In the latest Case Record of the Massachusetts General Hospital, a 38-year-old woman was admitted to this hospital because of fatigue, malaise, and lightheadedness, with dyspnea on exertion, bruising, dark urine, and headache. Laboratory tests revealed anemia and thrombocytopenia. Diagnostic tests were performed.
Hemolytic anemia associated with normal red cells can be caused by destruction of red cells by antibodies or complement, the shearing of red cells in the microvasculature or by prosthetic heart valves, and infections of red cells. Abnormal red cells may break down because of problems with their hemoglobin, metabolic machinery, or cell membranes, and disorders associated with abnormal red cells are nearly all inherited.
• How does intravascular hemolysis differ from extravascular hemolysis?
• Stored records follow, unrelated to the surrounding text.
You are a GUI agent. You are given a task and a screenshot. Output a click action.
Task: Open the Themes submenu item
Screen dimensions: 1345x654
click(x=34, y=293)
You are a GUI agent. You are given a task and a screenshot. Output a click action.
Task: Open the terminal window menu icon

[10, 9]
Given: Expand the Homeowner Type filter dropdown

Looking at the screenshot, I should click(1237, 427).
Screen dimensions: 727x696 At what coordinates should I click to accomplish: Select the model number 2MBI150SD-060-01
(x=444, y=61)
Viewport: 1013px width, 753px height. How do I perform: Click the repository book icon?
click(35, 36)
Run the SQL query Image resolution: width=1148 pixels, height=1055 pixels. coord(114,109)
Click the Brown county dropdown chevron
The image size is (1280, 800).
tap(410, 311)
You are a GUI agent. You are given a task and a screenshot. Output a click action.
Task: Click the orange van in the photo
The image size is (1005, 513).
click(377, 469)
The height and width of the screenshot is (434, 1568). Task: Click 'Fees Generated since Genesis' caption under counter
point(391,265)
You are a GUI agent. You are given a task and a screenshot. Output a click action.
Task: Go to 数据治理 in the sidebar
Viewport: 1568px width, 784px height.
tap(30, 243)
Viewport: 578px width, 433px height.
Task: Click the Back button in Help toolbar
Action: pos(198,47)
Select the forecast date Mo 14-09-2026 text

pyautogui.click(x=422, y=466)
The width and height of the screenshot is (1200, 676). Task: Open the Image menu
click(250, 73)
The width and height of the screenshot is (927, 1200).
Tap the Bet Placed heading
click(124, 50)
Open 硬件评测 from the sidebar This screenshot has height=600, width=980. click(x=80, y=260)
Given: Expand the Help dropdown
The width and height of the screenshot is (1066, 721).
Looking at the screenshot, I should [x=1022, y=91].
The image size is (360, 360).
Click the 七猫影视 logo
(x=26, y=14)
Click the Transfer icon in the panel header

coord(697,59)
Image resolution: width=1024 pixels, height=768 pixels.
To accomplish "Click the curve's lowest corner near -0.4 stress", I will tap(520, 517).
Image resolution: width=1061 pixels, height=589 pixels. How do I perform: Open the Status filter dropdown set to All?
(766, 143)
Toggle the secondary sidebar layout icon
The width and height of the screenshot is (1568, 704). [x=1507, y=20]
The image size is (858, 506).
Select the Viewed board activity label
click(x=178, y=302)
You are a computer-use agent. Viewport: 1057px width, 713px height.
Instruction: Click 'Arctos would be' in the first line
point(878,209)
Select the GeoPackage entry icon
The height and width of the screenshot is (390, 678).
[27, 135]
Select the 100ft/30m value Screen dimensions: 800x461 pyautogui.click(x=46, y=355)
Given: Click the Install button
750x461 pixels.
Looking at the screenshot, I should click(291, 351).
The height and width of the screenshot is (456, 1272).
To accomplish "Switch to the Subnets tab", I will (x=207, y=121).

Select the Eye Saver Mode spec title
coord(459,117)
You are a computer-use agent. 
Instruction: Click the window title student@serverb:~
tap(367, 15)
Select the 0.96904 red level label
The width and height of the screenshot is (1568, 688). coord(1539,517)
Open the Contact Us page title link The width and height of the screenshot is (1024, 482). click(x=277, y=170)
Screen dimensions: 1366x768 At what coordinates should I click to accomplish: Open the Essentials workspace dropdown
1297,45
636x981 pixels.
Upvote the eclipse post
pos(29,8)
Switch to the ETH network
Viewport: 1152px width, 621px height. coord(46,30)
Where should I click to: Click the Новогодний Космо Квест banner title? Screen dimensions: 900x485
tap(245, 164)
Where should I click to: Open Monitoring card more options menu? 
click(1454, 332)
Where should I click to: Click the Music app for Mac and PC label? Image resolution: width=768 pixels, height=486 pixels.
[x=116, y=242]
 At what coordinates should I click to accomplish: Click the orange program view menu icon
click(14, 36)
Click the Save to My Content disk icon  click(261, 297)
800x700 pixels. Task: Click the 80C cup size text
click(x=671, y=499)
Hemolysis may occur within the blood vessels or outside the blood vessels (in the liver, spleen, or bone marrow). During intravascular hemolysis, hemoglobin is released into the blood, binding to haptoglobin and reducing haptoglobin levels, and unbound alpha-globin dimers and beta-globin dimers cause both plasma and urine to turn reddish-brown. As compared with the uncontrolled lysis of red cells that occurs during intravascular hemolysis, extravascular hemolysis is a more controlled process that involves phagocytosis of red cells by macrophages, the breakdown of hemoglobin to bilirubin, and the release of unconjugated bilirubin, iron, and carbon monoxide into the blood.
• What laboratory findings and associated conditions are typically seen in autoimmune hemolytic anemia?
In the setting of laboratory evidence of hemolysis, positive direct antiglobulin test, the presence of spherocytes on the peripheral-blood smear, and normal results on coagulation tests are findings consistent with autoimmune hemolytic anemia. Autoimmune hemolytic anemia can be idiopathic or associated with connective-tissue disease (especially systemic lupus erythematosus [SLE]), viral infection, drug use (especially the use of cephalosporin and piperacillin), malignant diseases (especially chronic lymphocytic leukemia), immunodeficiency (e.g., common variable immunodeficiency), or a previous transfusion or transplantation.
Morning Report Questions
Q: What is Evans syndrome, and what is the first-line treatment?
A: Patients with autoimmune hemolytic anemia and immune thrombocytopenic purpura, neutropenia, or both were described by Evans and Duane in 1949 and by Evans et al. in 1951. The Evans syndrome can be primary (i.e., idiopathic) or associated with SLE or other immune disorders, immunodeficiencies, or lymphoproliferative disorders. In a 2009 review of 68 cases, half of the cases were primary, and many of the secondary cases were associated with SLE. The authors indicate that there are no randomized clinical trials showing the effectiveness of glucocorticoids in the treatment of Evans syndrome, but glucocorticoids have remained the standard treatment option since they were first described for this indication by Dameshek et al. in the Journal in 1950. Prednisone is usually administered (at a dose of 1 to 2 mg per kilogram of body weight per day) until the hematocrit is higher than 30% or the hemoglobin level is higher than 10 g per deciliter; then, prednisone is tapered at a rate of 10 mg per week, as long as the hematocrit and hemoglobin level are stable, to a dose of 20 mg per day. The main goal is to slowly taper the medication over several months and eventually discontinue it. If the hematocrit is still below 30% after 1 month, the initiation of second-line therapy is generally indicated.
Q: How do warm-reacting autoantibodies differ from cold-reacting autoantibodies?
A: Warm-reacting autoantibodies are optimally reactive at 37 degrees C; they usually bind protein antigens and may be associated with hemolysis. In contrast, cold-reacting autoantibodies are optimally reactive at 0 to 4 degrees C; they usually bind carbohydrate antigens and are very rarely associated with hemolysis. Cold-reacting autoantibodies associated with hemolytic anemia usually have a broad thermal range that enables them to bind target antigens at near-physiologic temperatures.